Source text:
◇ ◇ ◇ ◇

This reminds me of someone I saw on TV or read about, a musician, who said that the ideal of a composer’s music was the music that he heard in his mind; and when the music was transcribed and played by an orchestra, no matter how beautifully, it fell short of the composer’s vision (if you can have a vision of music). So this person would not listen to “played” music, but rather he would read the orchestral scores and hear it in his own mind; which he claimed was a truer approximation of what the composer heard and was the only “real music.” Well… maybe that was the “ideal” music but if the sound of it is not disseminated through the airways it seems to deaden the music instead of bring it to life. “Idealization as deadening.” So with that in mind I’ll make an effort to speak more imperfect Chinese and spread the soundwaves around!
Well something must have happened yesterday– I finally dreamed something in Chinese last night!
In the dream my Chinese friend was speaking English and I replied, 我不明白,你说什么?! 我不会说英语!!
Oh gosh and it was such perfect dream pronunciation too
Actually before going to sleep I had learned a new expression, 我困了。 wo3 kun4? le. I’m sleepy!
Maybe that put my brain in the proper mode. What does anybody else dream about in Chinese?
Thinking must be good for the learner. This suggestion probably works well for some people, but as John describes it is a supplement rather than a major strategy. It can be used, I’m sure, as long as you do actualy have real speaking possibilities.

◇ ◇ ◇ ◇

Entries provided:

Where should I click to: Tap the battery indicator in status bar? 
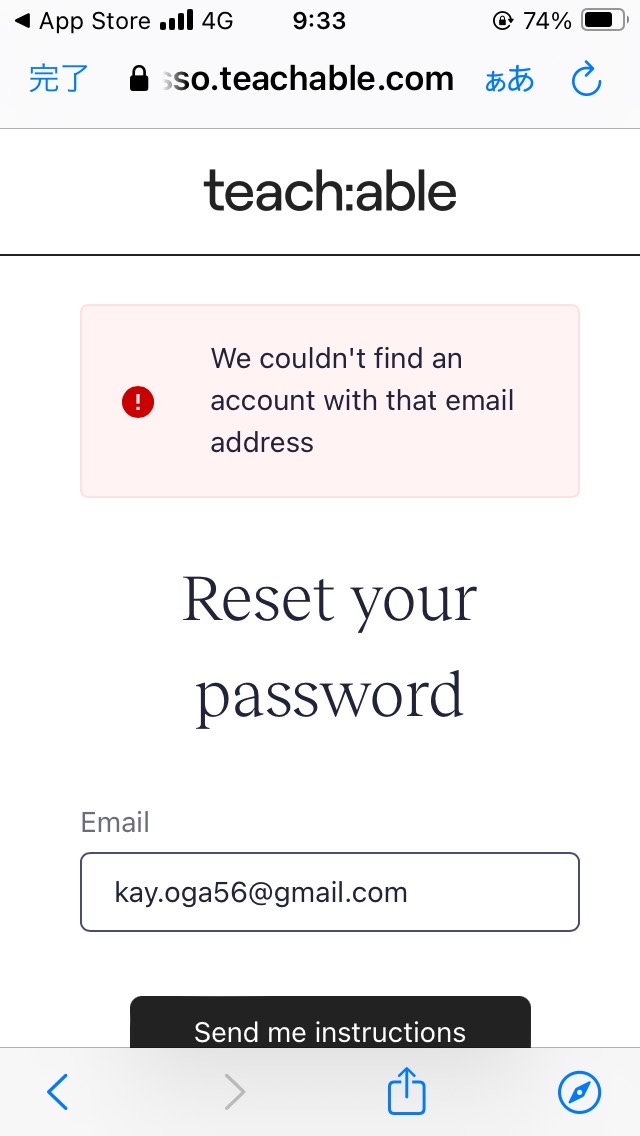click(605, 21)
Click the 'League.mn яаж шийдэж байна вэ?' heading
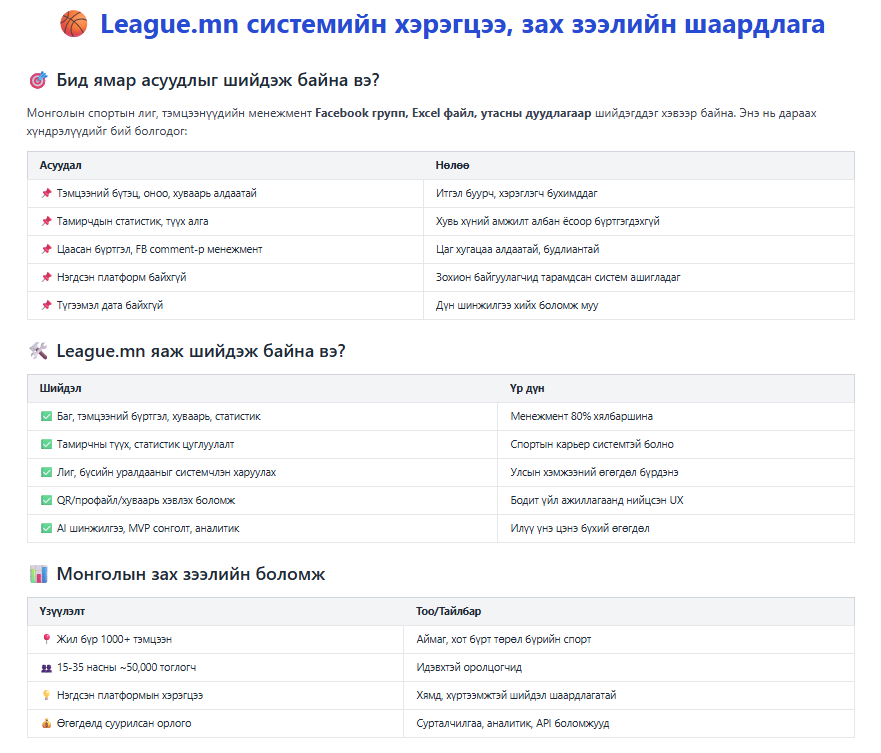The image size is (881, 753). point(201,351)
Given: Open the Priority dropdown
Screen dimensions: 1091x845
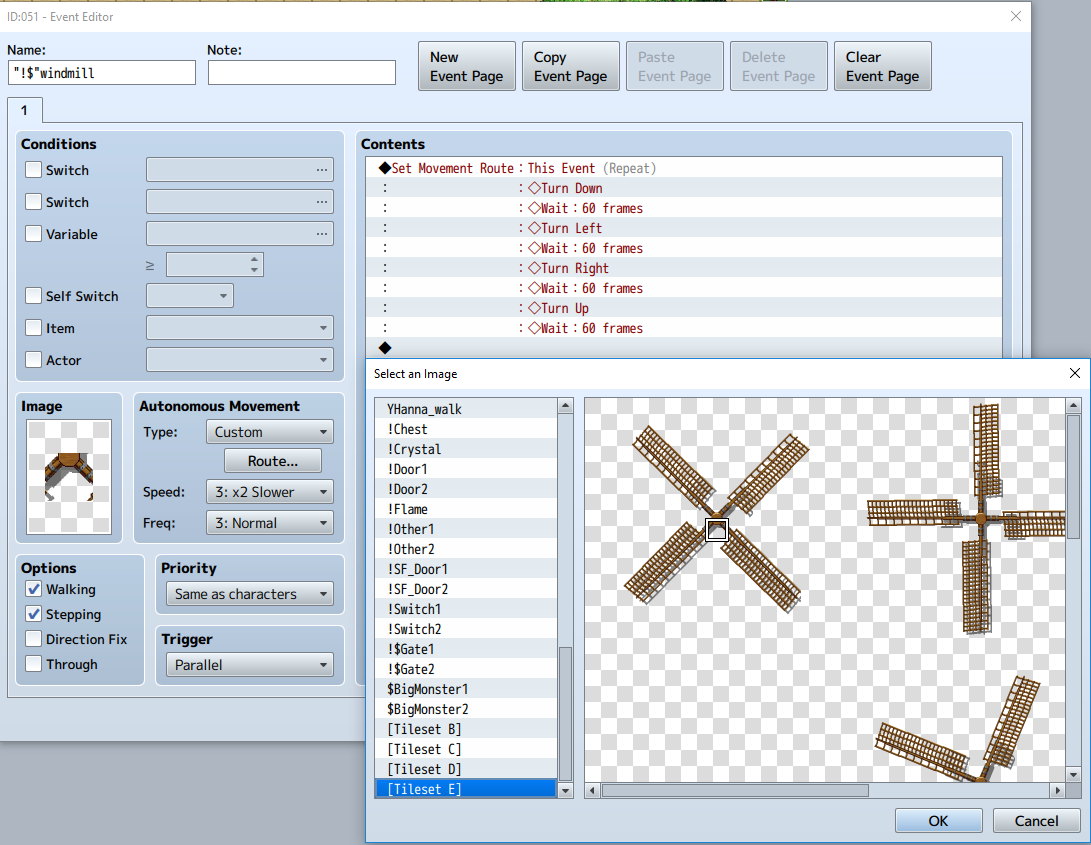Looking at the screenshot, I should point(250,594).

◇ ◇ ◇ ◇

List of tasks:
1 > Answer these questions about the text on learning Chinese:
(a) What did the musician claim was the only "real music"?
(b) What new expression did the writer learn before going to sleep, and what does it mean?
(c) In the dream, which language was the writer's Chinese friend speaking?
2 > Carry on the text on learning Chinese from its last sentence.
The listing comes from a different source than the text on learning Chinese.

Solved problems:
1 >
(a) The music he heard in his own mind while reading the orchestral scores.
(b) 我困了 (wo3 kun4? le), which means "I'm sleepy."
(c) English.

2 >
Speaking to yourself couldn’t replace real conversation, because it is really only through the trial and error interaction of real conversation that we truly acquire develop fluency.
But imagine if we could all learn new languages just by talking to ourselves.
Ken Carroll
Ken, don’t forget all the periods that kids have their own ’special language’, first only they understand, then their parents understand, later other kids understand, then the rest. I think it is more part of a development, rather than a side bar. I agree that conversation is key, but often it’s a penultimate skill. I prefice this with if the goal is toward a high-degree of fluency which includes native-like pronunciation and generation, in contrast if you want some survival-language then quick vocalization is imperative.
What I like about John’s example is that he noted the ‘carrying on’ of the conversation in his head, he role plays the other person and takes it 3-4 exchanges further. I notice I speak to myself a lot, but I’ve often only gone so far as the one-two exchange. In today’s podcast on “the clothes” look good I was able to generate the fun dialogue I posted quite quickly, this was all internal and I could say the conversation out loud with someone easily. Any 3-5 word length conversation is no problem these days. My ‘nativeness’ breaks down when I attempt any lengthier phrases, say 5-10 words in the sentence. I can’t do a similar exercise using mid-higher level Chinese yet, and certainly not the advanced vocab & monologues.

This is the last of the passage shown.